Patti Fleschner, a longtime member of the Trinidad Civic Club, chairs the Memorial Preservation Committee. She was on hand as workers from Wahlund Construction and Sequoia Construction Specialists started work to move the massive lighthouse about 20 feet east onto what engineers say is firmer ground.

For Fleschner and supporters of the relocation to save the Memorial, the daunting project is a labor of love, both for the lighthouse itself, and for the families of the 238 people buried at sea, whose names are etched into a marble memorial wall at the site.

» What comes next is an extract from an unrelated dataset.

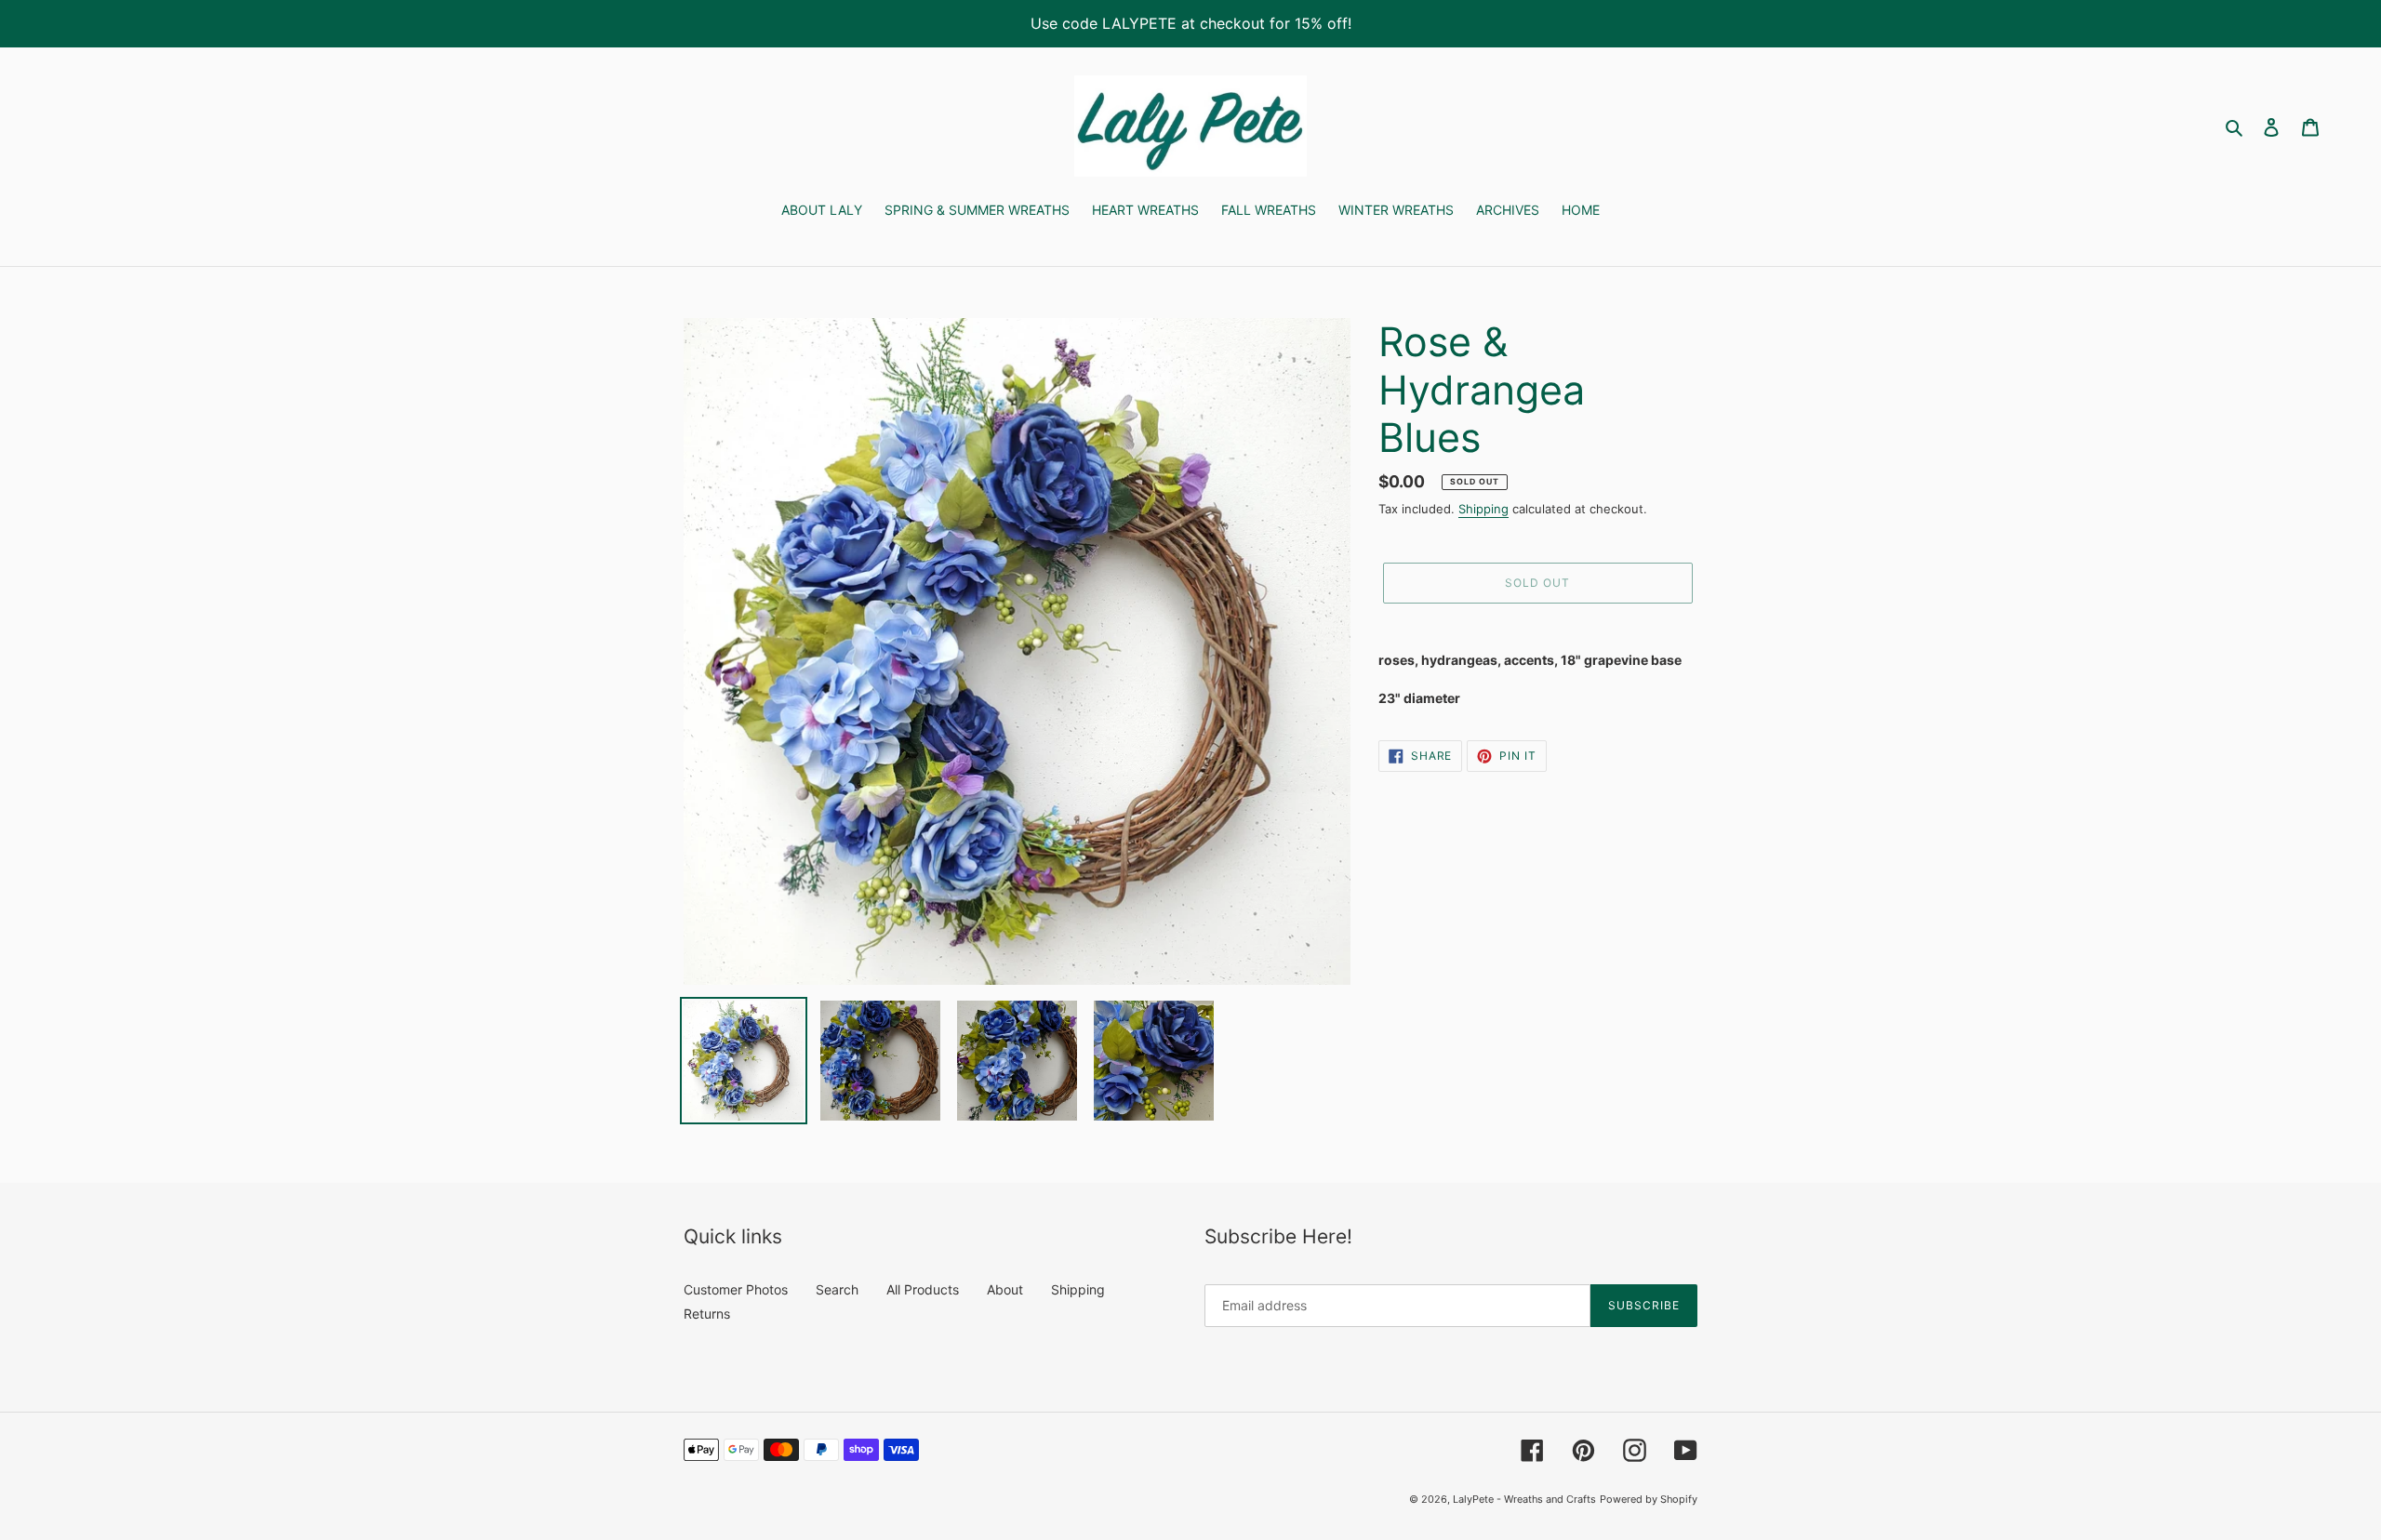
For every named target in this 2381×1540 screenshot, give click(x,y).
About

The Memorial is threatened by erosion, which has large sections of the bluff on which the lighthouse, the original one-ton brass fog bell, the memorial wall and a small parking lot, slumping downhill toward the harbor. Engineers gave the Civic Club, which owns the footprint on which the Memorial stands, a tight deadline to move the heavy structure before this winter’s rainy season, which normally would already have begun.

Construction crews started site preparation work to pour a new foundation slab for the lighthouse. A crane will arrive before Christmas to hoist the 25-foot-tall concrete lighthouse and move it to its new, theoretically more solid, base at the top of the staircase descending to Old Home Beach. The crane will also move the 2,000-pound brass bell, which originally occupied the bell house on Trinidad Head, perhaps onto a city easement on Edward Street directly across from the Trinidad Bay B&B.

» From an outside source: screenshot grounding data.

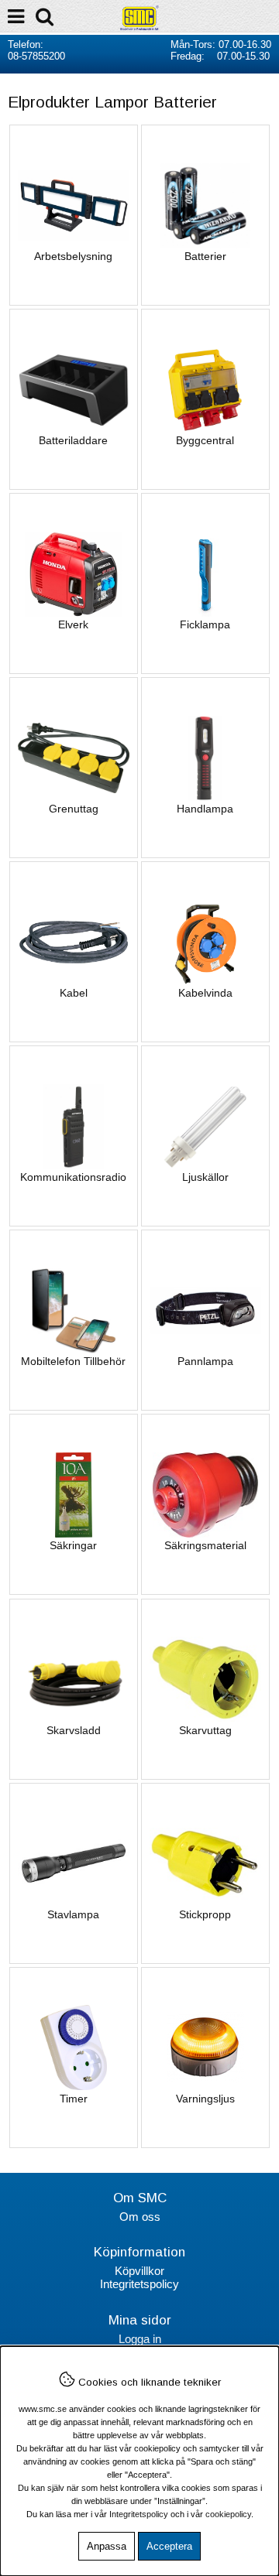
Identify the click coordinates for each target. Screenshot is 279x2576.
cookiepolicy (228, 2514)
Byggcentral (205, 440)
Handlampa (205, 808)
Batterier (205, 256)
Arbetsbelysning (73, 256)
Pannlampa (205, 1361)
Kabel (74, 993)
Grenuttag (73, 808)
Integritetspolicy (139, 2283)
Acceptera (169, 2546)
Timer (74, 2098)
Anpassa (106, 2546)
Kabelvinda (205, 993)
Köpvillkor (139, 2270)
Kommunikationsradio (73, 1177)
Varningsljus (205, 2098)
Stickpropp (205, 1914)
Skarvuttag (205, 1730)
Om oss (139, 2216)
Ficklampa (205, 624)
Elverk (73, 624)
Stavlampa (73, 1914)
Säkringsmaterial (205, 1545)
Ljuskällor (205, 1177)
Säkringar (73, 1545)
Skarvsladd (73, 1730)
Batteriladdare (73, 440)
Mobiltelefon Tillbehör (73, 1361)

“This is a sacred place, ” Fleschner said, “just as the ancient Tsauri Village site is a sacred place.”

The Memorial Lighthouse is “iconic for the whole county,” Fleschner said. Ruby Rollings, a Trinidad Rancheria member who is serving as cultural monitor for the project, nodded in agreement.

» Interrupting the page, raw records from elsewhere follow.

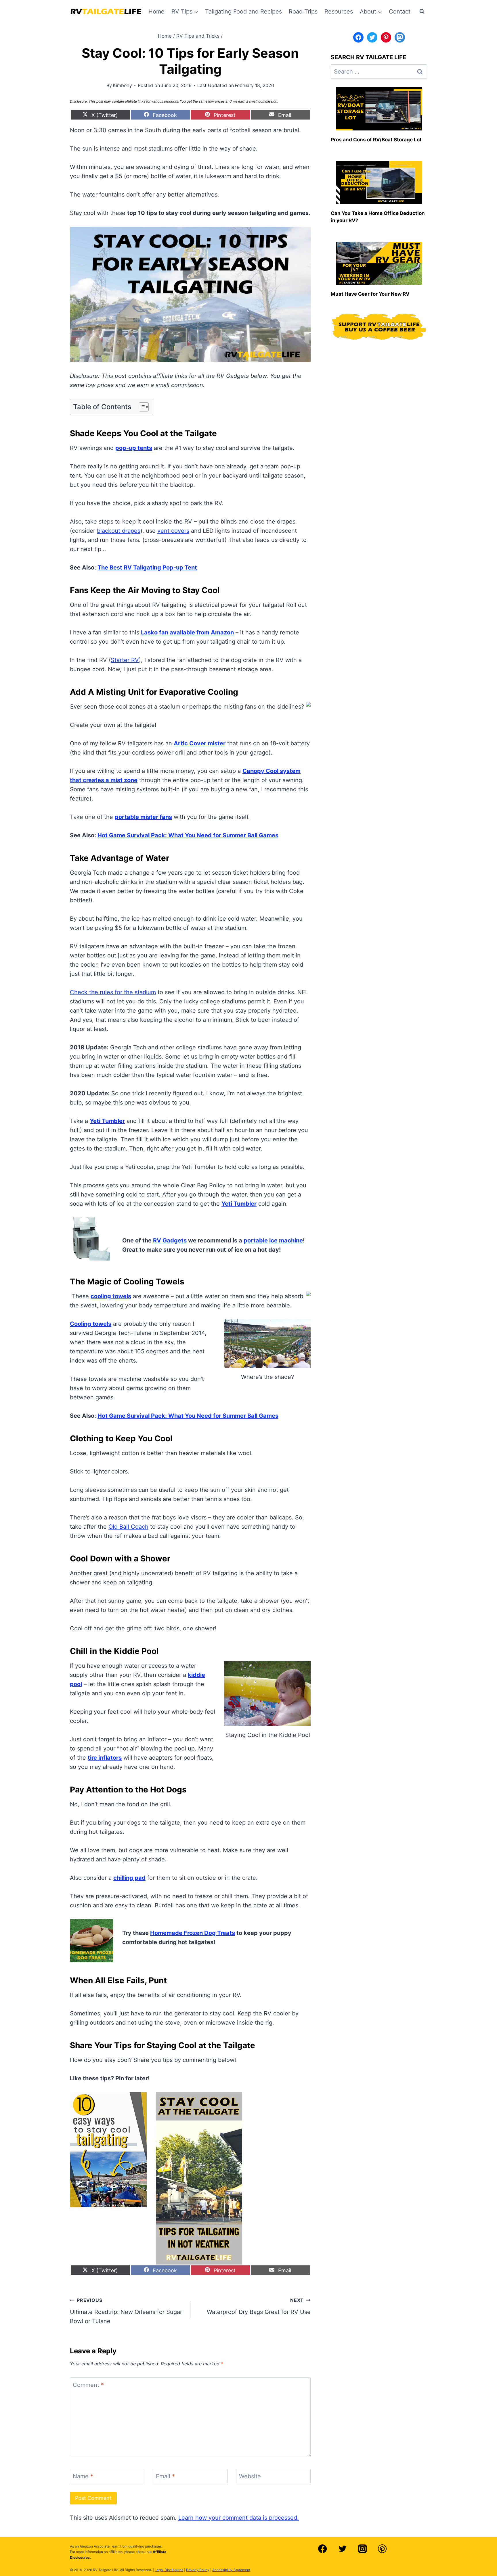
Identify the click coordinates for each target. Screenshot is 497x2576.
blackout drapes (118, 530)
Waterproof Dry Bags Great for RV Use (259, 2306)
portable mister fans (143, 816)
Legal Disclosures (169, 2570)
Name (83, 2476)
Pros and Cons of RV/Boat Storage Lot (376, 140)
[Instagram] (362, 2548)
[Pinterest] (382, 2548)
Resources (338, 11)
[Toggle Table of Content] (140, 407)
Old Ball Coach (128, 1526)
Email (165, 2476)
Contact (399, 11)
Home (156, 11)
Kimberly (122, 85)
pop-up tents (133, 448)
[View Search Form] (422, 11)
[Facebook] (322, 2548)
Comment (88, 2384)
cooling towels (111, 1296)
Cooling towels (90, 1323)
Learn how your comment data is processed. (238, 2517)
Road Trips (303, 11)
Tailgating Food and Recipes (243, 11)
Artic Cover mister (199, 743)
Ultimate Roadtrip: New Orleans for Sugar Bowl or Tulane (126, 2311)
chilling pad (129, 1877)
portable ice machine (273, 1240)
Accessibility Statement (231, 2570)
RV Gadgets (170, 1240)
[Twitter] (342, 2548)
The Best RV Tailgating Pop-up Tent (147, 567)
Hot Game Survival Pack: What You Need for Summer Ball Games (188, 835)
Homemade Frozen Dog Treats (192, 1932)
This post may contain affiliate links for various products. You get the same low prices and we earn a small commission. (183, 101)
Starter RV (125, 660)
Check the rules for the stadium (113, 992)
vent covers (173, 530)
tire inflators (105, 1757)
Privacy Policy (197, 2570)
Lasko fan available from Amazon (187, 632)
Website (250, 2476)
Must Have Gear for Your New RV (370, 294)
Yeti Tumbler (107, 1120)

Fleschner is excited and energized that the relocation project is under way, and grateful to financial supporters of the $100,000 project, and to contractors like Wahlund and Sequoia and others, whose bids for the complicated project were “very generous.” The initial relocation of the memorial structures will cost about $43,000, Fleschner said.

“We believe in the possibility of everything,” Fleschner said.

Workers have mapped out the footprint for a foundation slab to support the Memorial when it is moved by crane in the next few weeks. The one-ton brass fog bell, original to the Trinidad Head lighthouse, will be moved to make way. Ted Pease photos.